→ **HOW TO COMPLETE THIS TASK**
From the data that follows, set down exactly the lines from the one with "Where should I" through the one with "1334x701 pixels. How", counting both. Pictures stay out.

→ **INFORMATION PROVIDED**
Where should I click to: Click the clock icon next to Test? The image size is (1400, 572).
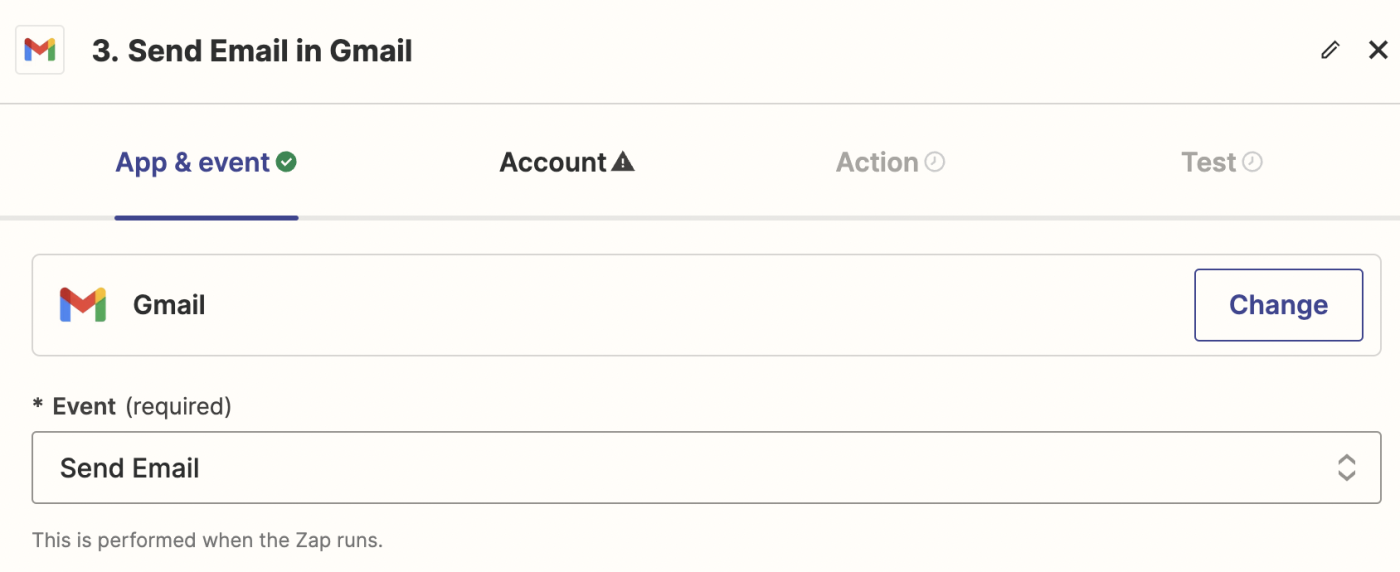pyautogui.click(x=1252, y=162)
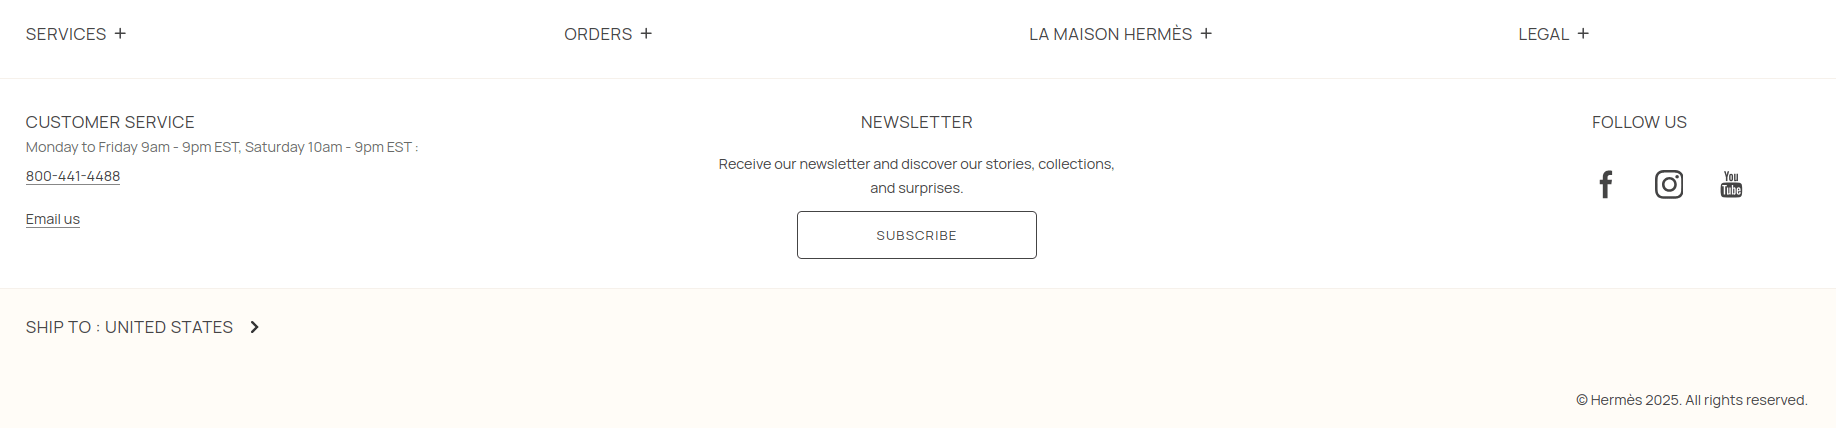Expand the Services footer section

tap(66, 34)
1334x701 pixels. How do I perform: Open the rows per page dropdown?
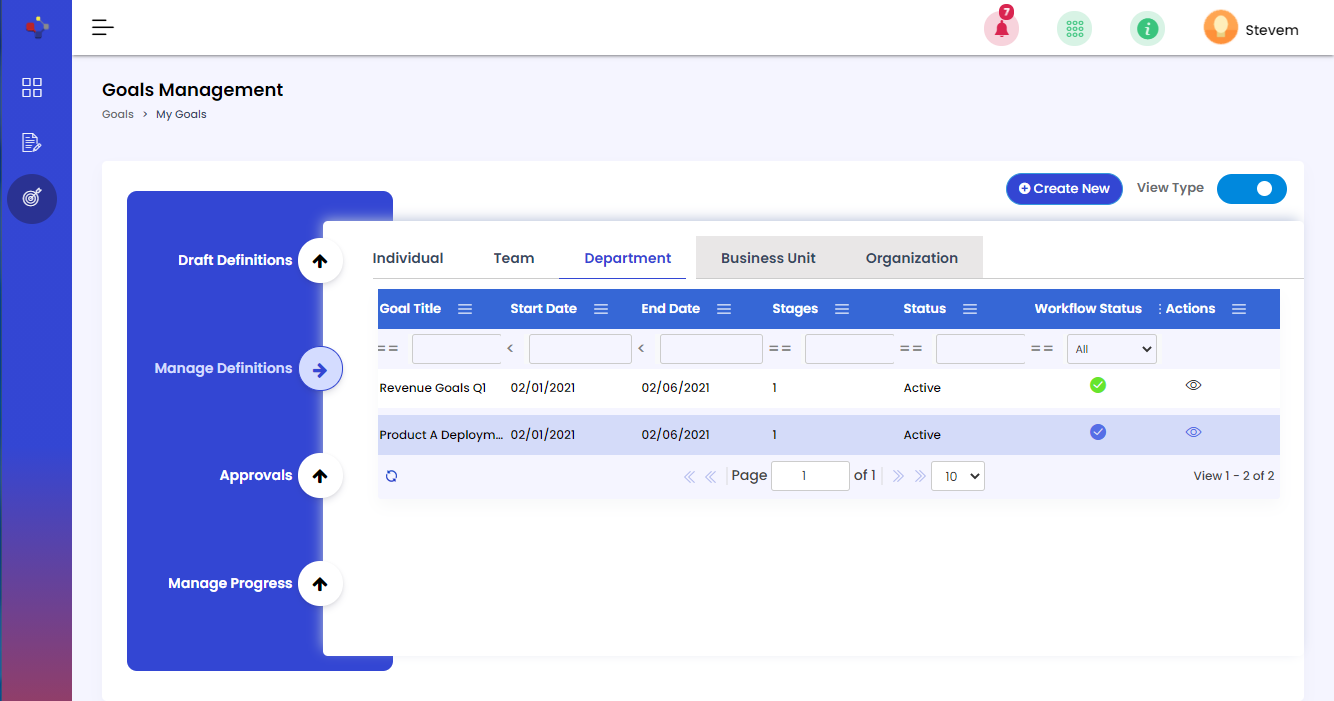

* * *

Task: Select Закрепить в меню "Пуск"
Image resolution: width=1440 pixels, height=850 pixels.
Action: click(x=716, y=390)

→ **YOUR SOLUTION**
Where should I click to: Click the clock icon next to Test? The image size is (1400, 572).
pyautogui.click(x=1252, y=162)
Expand the Services footer section

tap(66, 34)
1334x701 pixels. How do I perform: Open the rows per page dropdown?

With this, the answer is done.